• Task item
Begin with the line that holds "Toggle italic formatting". Output it and all remaining lines of the material, verbatim, ending with the last.

• Records
* * * * * * * * *

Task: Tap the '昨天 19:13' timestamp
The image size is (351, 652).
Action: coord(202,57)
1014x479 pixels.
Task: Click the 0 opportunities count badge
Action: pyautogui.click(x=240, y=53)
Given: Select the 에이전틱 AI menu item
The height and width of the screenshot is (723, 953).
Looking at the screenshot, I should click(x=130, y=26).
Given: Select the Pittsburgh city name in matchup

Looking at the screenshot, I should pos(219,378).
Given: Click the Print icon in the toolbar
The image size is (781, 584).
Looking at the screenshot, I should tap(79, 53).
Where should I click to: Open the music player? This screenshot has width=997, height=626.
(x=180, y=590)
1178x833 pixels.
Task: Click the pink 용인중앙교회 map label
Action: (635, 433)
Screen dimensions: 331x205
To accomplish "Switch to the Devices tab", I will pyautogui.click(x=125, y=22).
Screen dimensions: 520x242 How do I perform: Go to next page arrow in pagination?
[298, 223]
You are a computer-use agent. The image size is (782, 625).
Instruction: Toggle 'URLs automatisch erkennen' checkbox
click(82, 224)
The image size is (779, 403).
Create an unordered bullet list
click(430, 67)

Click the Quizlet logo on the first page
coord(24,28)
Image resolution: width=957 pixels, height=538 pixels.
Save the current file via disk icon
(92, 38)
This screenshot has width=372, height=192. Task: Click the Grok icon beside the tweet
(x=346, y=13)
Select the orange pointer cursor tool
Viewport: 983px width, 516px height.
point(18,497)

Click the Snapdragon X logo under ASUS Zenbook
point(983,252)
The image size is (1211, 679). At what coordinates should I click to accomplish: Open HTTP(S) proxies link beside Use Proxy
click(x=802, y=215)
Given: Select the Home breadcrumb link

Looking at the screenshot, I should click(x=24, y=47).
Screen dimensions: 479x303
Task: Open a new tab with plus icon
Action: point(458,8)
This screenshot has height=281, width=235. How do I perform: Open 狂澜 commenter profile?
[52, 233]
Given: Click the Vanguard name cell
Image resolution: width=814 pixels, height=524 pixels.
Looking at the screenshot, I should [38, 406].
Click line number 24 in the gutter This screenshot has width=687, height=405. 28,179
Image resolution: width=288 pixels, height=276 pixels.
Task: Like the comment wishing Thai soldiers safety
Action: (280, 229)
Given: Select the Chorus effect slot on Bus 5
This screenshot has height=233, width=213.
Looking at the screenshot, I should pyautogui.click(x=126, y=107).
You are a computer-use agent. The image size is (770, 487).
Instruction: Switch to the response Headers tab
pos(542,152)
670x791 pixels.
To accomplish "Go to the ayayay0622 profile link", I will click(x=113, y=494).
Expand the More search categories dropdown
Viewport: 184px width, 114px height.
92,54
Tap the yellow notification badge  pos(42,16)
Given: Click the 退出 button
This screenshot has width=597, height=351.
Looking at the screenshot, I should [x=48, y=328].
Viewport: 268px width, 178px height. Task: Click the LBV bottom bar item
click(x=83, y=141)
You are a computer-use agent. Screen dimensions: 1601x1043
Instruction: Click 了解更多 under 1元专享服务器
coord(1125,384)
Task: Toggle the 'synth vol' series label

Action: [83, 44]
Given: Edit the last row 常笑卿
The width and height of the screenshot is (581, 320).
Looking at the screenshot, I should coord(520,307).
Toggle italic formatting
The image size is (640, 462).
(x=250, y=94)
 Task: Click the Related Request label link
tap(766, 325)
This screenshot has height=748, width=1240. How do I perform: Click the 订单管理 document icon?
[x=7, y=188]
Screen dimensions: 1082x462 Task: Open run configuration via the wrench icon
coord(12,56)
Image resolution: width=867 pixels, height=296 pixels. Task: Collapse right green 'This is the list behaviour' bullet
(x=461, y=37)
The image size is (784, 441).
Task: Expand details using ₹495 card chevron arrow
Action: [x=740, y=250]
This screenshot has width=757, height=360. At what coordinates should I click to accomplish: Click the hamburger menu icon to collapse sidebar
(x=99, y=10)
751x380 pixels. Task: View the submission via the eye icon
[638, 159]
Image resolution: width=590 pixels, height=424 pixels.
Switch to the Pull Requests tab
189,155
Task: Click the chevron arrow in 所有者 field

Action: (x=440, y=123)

* * * * * * * * *

• Reply to the exercise
Toggle italic formatting
The image size is (640, 462).
(x=250, y=94)
 Task: Click the Related Request label link
tap(766, 325)
This screenshot has height=748, width=1240. How do I perform: Click the 订单管理 document icon?
[x=7, y=188]
Screen dimensions: 1082x462 Task: Open run configuration via the wrench icon
coord(12,56)
Image resolution: width=867 pixels, height=296 pixels. Task: Collapse right green 'This is the list behaviour' bullet
(x=461, y=37)
The image size is (784, 441).
Task: Expand details using ₹495 card chevron arrow
Action: [x=740, y=250]
This screenshot has width=757, height=360. At what coordinates should I click to accomplish: Click the hamburger menu icon to collapse sidebar
(x=99, y=10)
751x380 pixels. Task: View the submission via the eye icon
[638, 159]
Image resolution: width=590 pixels, height=424 pixels.
Switch to the Pull Requests tab
189,155
Task: Click the chevron arrow in 所有者 field

Action: (x=440, y=123)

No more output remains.